El arribo de la administración Trump en el 2017 intentó, ingenuamente, cambiar las reglas del juego. Se dieron órdenes a la CIA para frenar el programa de ayuda a la oposición siria, bajo la tesis de que ISIS debía de ser destruido y no apoyado. Pero al mismo tiempo Nikki Haley contradecía en el seno de la ONU las indicaciones de la administración, enviando el mensaje de que Al Assad debía de ser borrado de la faz de la tierra. Esta fue una de las causas que le ganaron a Trump, por cierto, la denominación de “marioneta de Putin”. En Jordania se entrenaban terroristas bajo instrucciones de miembros de la inteligencia británica. (Mark Curtis lo explica perfectamente en su libro “Secret Affairs. Britain’s Collusion with Radical Islam”). Y en Chipre se coordinaba la propaganda favorable a las tropas insurrectas en Siria, utilizando satélites de la OTAN.

La intención de destronar a Al Assad volvió a revitalizarse tras la llegada de la administración Biden a la Casa Blanca. El General David Richard, jefe del estado mayor del ejército británico, dirigió una reunión en Londres para planificar la venidera y ya imparable “revolución siria”. Poco después la administración Biden coordinó el transporte aéreo de 3000 toneladas de armamentos para el ejercito libre de Siria, que entraron desde Croacia, todo financiado con las cuantiosas reservas de dinero de Arabia Saudita. Israel y Turquía, interesados en incendiar el polvorín antes de la toma de posición de Trump, darían el espaldarazo final. Debido a ello las tropas terroristas sunitas entraron en Damasco. El grupo terrorista salafista Tahrir al-Sham, creado en el 2017 como una derivación del frente Al Nusra (división de Al Qaeda e ISIS en Siria) y que ha prometido la implantación de califato, donde quien rija sea la sharía, ya se pasea victoriosa en las calles de la capital derrotada. Y Abu Mohammad al-Julani, formado bajo la egida de Al Zarqawi, heredero de Bin Laden y marioneta de la CIA, ya se digna a dar entrevistas a medios occidentales, encandilados por la rutilante victoria de los héroes rebeldes, tal y como acaeció alguna vez en La Habana del siglo pasado.
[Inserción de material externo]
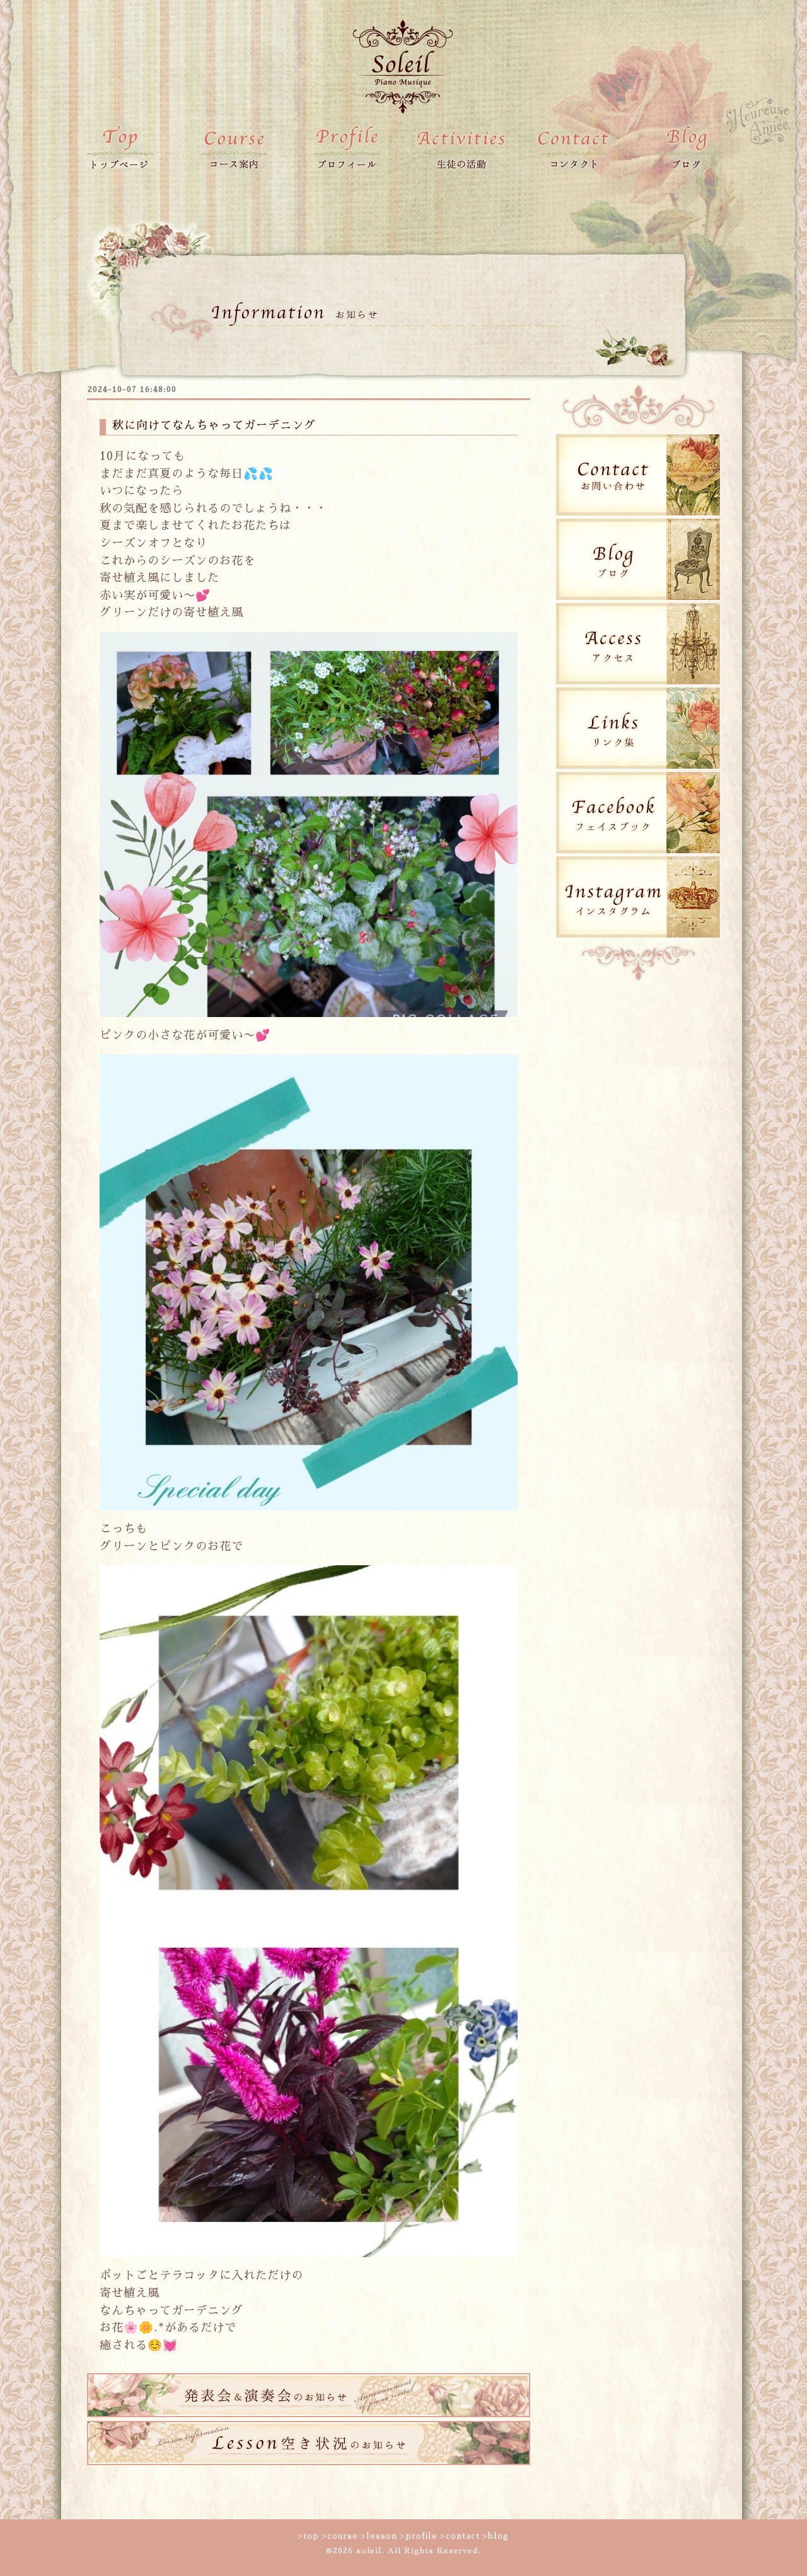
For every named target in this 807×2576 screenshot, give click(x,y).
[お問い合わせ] (638, 513)
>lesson (379, 2536)
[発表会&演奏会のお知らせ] (308, 2414)
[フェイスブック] (638, 851)
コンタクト (573, 147)
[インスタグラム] (638, 935)
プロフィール (347, 147)
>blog (496, 2536)
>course (340, 2536)
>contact (460, 2536)
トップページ (120, 147)
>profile (419, 2536)
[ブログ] (638, 598)
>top (308, 2536)
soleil (368, 2551)
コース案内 (233, 147)
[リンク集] (638, 766)
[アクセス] (638, 682)
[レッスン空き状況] (308, 2462)
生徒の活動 (460, 147)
¿Pero cuales son las causas que provocaron la desgracia de Al Assad? ¿Acaso su régimen autocrático que coartaba las libertades de su pueblo? ¿El hecho de perpetuarse en el poder por tantos años, a la usanza de su padre? No seamos tan ingenuos. Los objetivos de Occidente y sus aliados en Siria son distintos. Asegurar los recursos naturales de la región, cumplir los designios políticos de cada uno de los promotores del “cambio”. (Israel y su proyecto de expansión territorial, por ejemplo), el entorpecimiento de alianzas euroasiáticas del area y el ejercicio de ingeniería social para permitir expansión de la agenda globalista. No podemos olvidar tampoco que Siria es un enclave geográfico estratégico que conecta el Mediterráneo, el mar Caspio, el mar Negro y el Golfo Pérsico.
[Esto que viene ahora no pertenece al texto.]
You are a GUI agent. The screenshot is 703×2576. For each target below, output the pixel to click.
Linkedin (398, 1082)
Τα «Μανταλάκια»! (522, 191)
Y más allá de esa terrible propensión del ser humano de cargar consigo a un inquisidor perpetuo que intenta imponer al resto sus preferencias políticas y culturales, no se puede obviar un oscuro episodio que data desde el 2009, cuando Qatar y Turquía pretendieron construir un gasoducto que pasara por Siria. (Qatar es un aliado norteamericano que al mismo tiempo apoya y financia al movimiento yihadista). El objetivo era abastecer a Europa de gas y reducir la influencia energética rusa. Siria se negó precisamente porque esto afectaba las relaciones con su más fiel aliado ruso, lo que muy probablemente terminó colocando a la dictadura de Al Assad en la mira de sus más recios enemigos. El resto, ya lo sabemos.